Online Thieves Take $205,000 Bite Out of Missouri Dental Practice

Organized computer criminals yanked more than $200,000 out of the online bank accounts of a Missouri dental practice this month, in yet another attack that exposes the financial risks that small- to mid-sized organizations face when banking online.

Dentists working at the Smile Zone, a Springfield, Mo. based dental practice that caters specifically to the needs of children, weren’t exactly all smiles on March 22. That was the day unidentified crooks sent at least $205,000 of the practice’s money to nearly a dozen individuals around the country.

Eric Hudkins, the office manager and husband of one of the dentists at Smile Zone, said the money was taken in 11 different transfers, including three large wires. Once again, it seems the attack was carried out with the help of money mules, willing or unwitting individuals hired through work-at-home job schemes over the Internet and lured into helping the attackers launder the stolen money.

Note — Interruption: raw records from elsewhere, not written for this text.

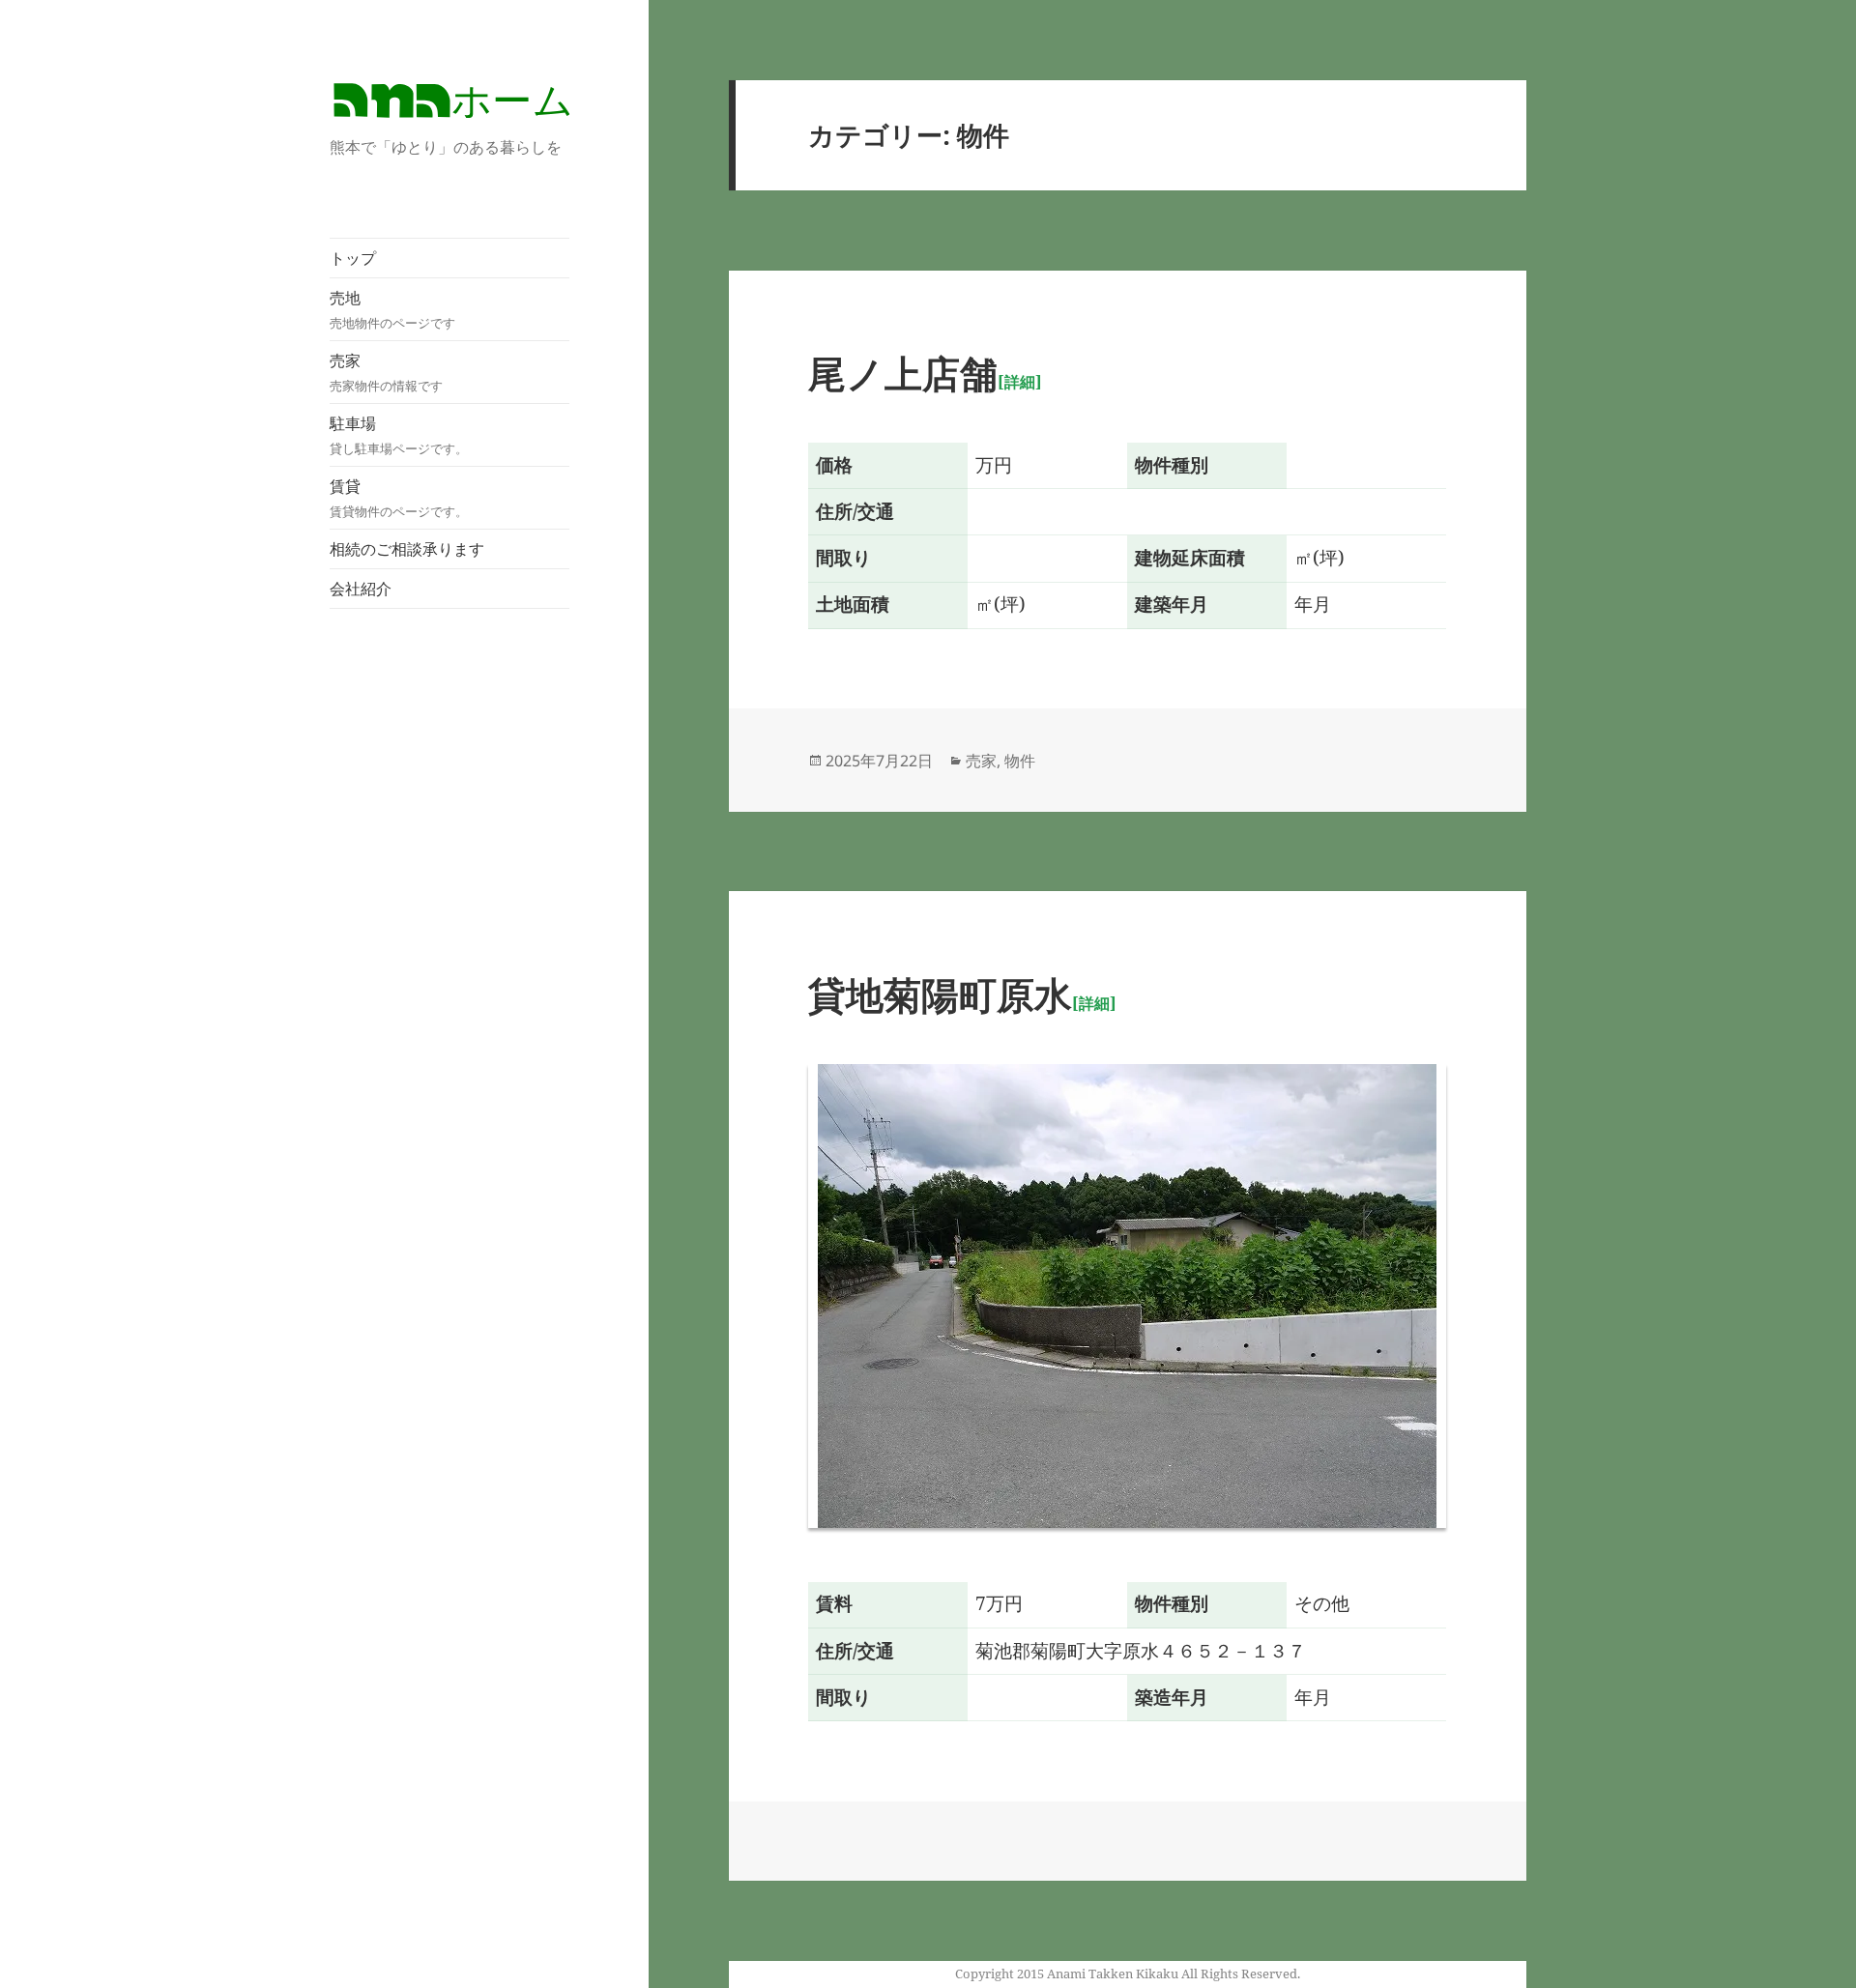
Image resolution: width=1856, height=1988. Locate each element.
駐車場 (399, 435)
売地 (392, 309)
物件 (1019, 760)
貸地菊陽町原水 (940, 994)
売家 (386, 372)
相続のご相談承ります (407, 549)
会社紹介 (361, 588)
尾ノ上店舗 (903, 372)
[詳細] (1020, 381)
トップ (353, 258)
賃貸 (399, 497)
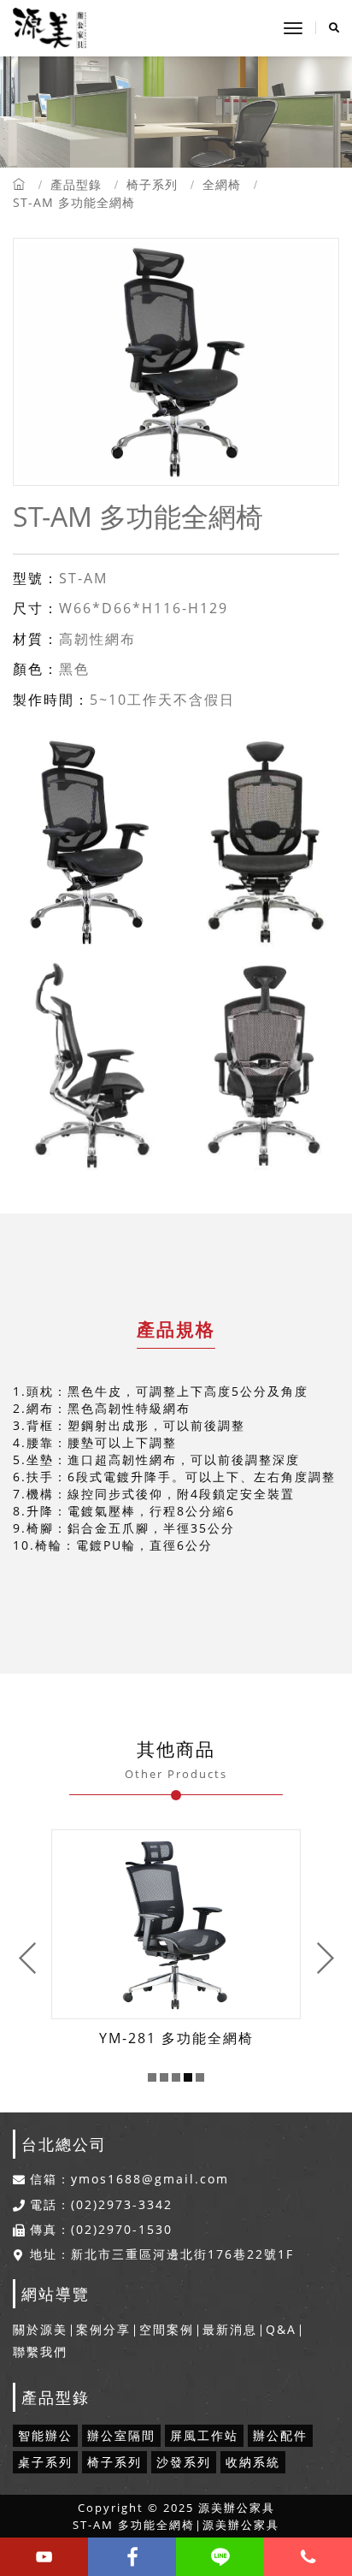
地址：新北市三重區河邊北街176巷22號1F (162, 2254)
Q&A (281, 2329)
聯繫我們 (40, 2351)
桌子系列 (45, 2462)
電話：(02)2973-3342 (101, 2205)
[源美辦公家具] (49, 28)
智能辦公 (45, 2435)
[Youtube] (44, 2557)
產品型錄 (76, 184)
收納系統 (253, 2462)
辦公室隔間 (121, 2435)
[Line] (220, 2557)
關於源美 (40, 2329)
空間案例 (166, 2329)
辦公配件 (280, 2435)
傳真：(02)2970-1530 (101, 2229)
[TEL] (308, 2557)
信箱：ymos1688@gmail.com (129, 2179)
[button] (152, 2077)
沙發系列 (183, 2462)
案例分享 (103, 2329)
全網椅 (221, 184)
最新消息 (229, 2329)
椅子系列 (152, 184)
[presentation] (28, 1958)
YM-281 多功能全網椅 (176, 2038)
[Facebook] (132, 2557)
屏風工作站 (204, 2435)
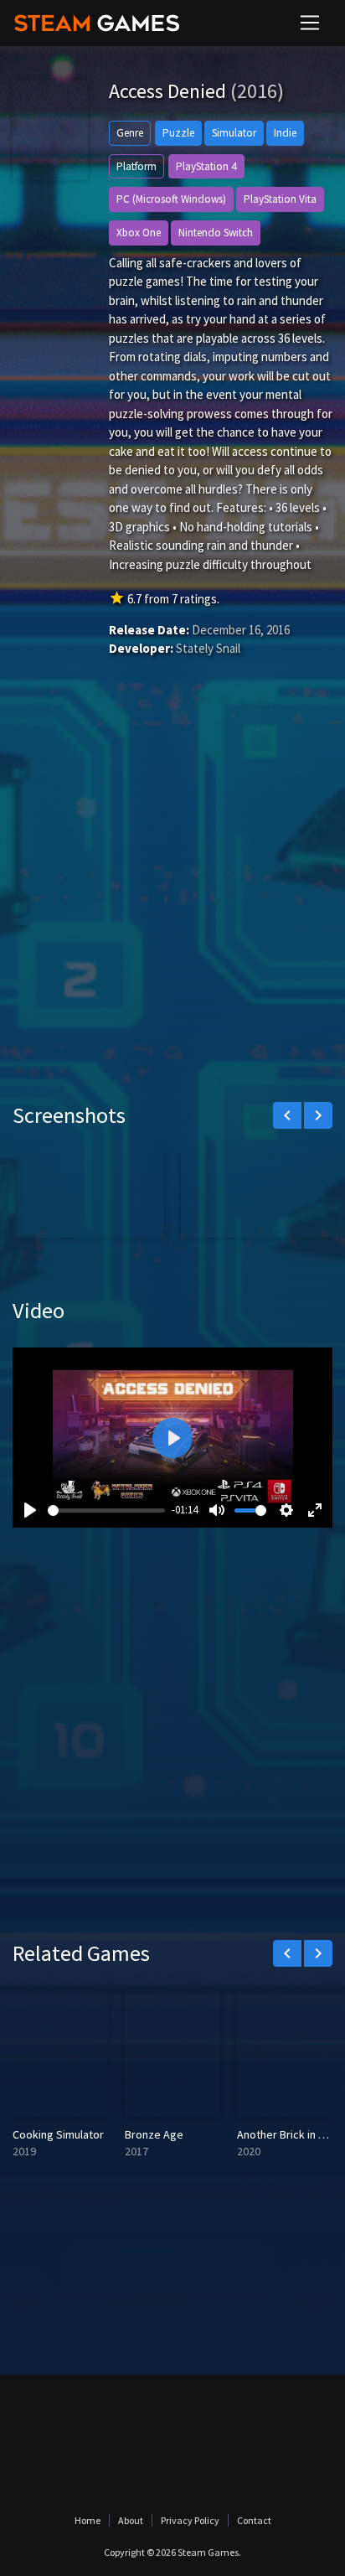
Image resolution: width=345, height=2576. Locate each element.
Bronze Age (154, 2134)
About (130, 2520)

“I’ve got the names, account numbers, and phone numbers for most of them, and have even looked some of them up on Facebook,” Hudkins said of the co-conspirators. “The bank talked to two of the [mule] account holders and asked them why they opened the account, who it was for, that kind of thing. Both of them said they’d had their resumes out on careerbuilder.com or monster.com and that someone they’d never met contacted them and offered to help them make some money.”

Hudkins said he contacted the FBI, and that the agent he spoke with told him the FBI wouldn’t open a case on the theft unless it was over $500,000 in losses. As it stands, he was told, his case would be lumped into a group of similar investigations that is being run out of an FBI task force in Omaha, Nebraska. It also appears there is little appetite for prosecuting the money mules, he said.

“The FBI said prosecuting these [mules] for doing anything wrong is near impossible,” Hudkins said.